◆ Page extract
· · · · ·
A brief summary of key recent events is below:

  • August 2023: Tidewater announced it was selling its Pipestone I gas processing plant, Pipestone II expansion project, and its Dimsdale gas storage assets for a combination of cash and stock. The assets sold for a cash flow multiple of 11.3x, and the sale was transformative to the company’s capital structure. The sale closed in December 2023.
  • November 2023: Tidewater announced the start-up of the long-delayed HDRD facility, albeit at reduced capacity.
  • January 2024: TWM announced it was suspending its dividend and initiating a share repurchase program in the form of a normal course issuer bid (“NCIB”).
  • January 2024: TWM announced a management transition as former CEO Colcleugh was replaced by CEO Jeremy Baines, with the company highlighting a pivot towards operational excellence and asset optimization.
  • February 2024: the HDRD facility began producing renewable diesel at its nameplate capacity of 3,000 barrels per day.
  • March 2024: new management team took a “kitchen sink” approach to fourth-quarter results, impairing several midstream assets based on higher interest rates and removing headline forward guidance. Reported Q4 EBITDA also missed estimates, due to the delays in the HDRD plant reaching full operational capacity and the over-hedging of HDRD feedstock given the delay in operations. An unusually warm winter also delayed sales of cold-spec winter diesel, causing further inventory build and operational issues in the December quarter. However, all the issues from Q4 were resolved as of the full-year update call in mid-March

 

TWM’s Asset Base:

TWM is actually a relatively straightforward business whose simplicity is obscured by byzantine segment accounting and corporate structure. TWM owns a series of midstream assets predominantly in the Deep Basin gas play in Alberta. TWM also owns 15,000 bbl/d of refinery assets in Prince George, BC, a relatively rural location with the market characteristics of a local monopoly (12,000 bbl/d petroleum refining and 3,000 bbl/d renewable diesel). The complexity lies in the fact that two different legal entities own the refining assets, with TWM owning 69% of the renewables business where HDRD resides. The renewables business is also a public company called Tidewater Renewables and trades on the ticker LCFS CN. Tidewater Renewables also owns a collection of renewables assets (hydrogen production, renewable fuels storage and logistics) located at various TWM asset sites.
· · · · ·
◆ Extracted information
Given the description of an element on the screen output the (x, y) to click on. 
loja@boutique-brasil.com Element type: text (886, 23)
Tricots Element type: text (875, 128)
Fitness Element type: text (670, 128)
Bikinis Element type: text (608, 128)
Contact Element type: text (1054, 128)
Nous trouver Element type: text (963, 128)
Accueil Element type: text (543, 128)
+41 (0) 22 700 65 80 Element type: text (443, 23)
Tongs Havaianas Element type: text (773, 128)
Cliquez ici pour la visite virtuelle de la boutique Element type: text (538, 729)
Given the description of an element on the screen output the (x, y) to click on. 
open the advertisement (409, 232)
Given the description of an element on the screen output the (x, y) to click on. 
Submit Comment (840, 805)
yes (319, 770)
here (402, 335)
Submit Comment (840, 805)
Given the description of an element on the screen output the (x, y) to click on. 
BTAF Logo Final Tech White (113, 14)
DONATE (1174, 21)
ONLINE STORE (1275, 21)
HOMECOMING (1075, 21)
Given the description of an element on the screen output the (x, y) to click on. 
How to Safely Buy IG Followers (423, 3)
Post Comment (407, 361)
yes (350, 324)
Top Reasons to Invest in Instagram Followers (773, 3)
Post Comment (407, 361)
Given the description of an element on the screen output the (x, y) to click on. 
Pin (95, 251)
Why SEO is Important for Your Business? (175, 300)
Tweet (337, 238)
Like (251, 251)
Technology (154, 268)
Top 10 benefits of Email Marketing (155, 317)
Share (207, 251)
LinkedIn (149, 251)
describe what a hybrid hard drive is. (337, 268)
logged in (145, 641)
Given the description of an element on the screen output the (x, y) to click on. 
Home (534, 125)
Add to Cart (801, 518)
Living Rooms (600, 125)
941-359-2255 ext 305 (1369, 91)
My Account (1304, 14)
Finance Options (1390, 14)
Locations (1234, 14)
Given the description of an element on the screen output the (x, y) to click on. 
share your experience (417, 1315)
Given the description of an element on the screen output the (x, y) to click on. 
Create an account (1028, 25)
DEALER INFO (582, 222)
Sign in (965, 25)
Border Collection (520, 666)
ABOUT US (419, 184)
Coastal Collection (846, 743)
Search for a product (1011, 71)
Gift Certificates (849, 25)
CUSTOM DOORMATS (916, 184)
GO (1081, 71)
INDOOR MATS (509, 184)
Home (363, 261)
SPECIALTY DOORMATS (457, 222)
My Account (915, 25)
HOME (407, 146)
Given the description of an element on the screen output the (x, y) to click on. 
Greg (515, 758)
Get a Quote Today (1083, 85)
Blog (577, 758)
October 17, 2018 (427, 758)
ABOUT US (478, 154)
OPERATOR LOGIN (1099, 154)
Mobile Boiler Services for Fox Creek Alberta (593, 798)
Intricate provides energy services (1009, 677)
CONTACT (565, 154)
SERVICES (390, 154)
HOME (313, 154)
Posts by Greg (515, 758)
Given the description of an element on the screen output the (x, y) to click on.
· · · · ·
◆ Objective 1
From the event summary in the Tidewater excerpt, list every distinct month and year that begins an entry.
◆ Objective 2
Decide whether each statement agrees with the Tidewater excerpt. Answer yes or no, and quote the words that decide it.
(a) The sale of the Pipestone and Dimsdale assets closed in December 2023.
(b) TWM owns all of the renewables business where HDRD resides.
(c) In February 2024 the HDRD facility produced renewable diesel at 3,000 barrels per day.
◆ Objective 3
Answer these questions from the Tidewater excerpt.
(a) Who replaced former CEO Colcleugh?
(b) What ticker does Tidewater Renewables trade on?
(c) Where are TWM's refinery assets located?

◆ Full solution 1
August 2023, November 2023, January 2024, February 2024, March 2024

◆ Full solution 2
(a) Yes: "The sale closed in December 2023."
(b) No: "with TWM owning 69% of the renewables business where HDRD resides"
(c) Yes: "February 2024: the HDRD facility began producing renewable diesel at its nameplate capacity of 3,000 barrels per day."

◆ Full solution 3
(a) Jeremy Baines
(b) LCFS CN
(c) Prince George, BC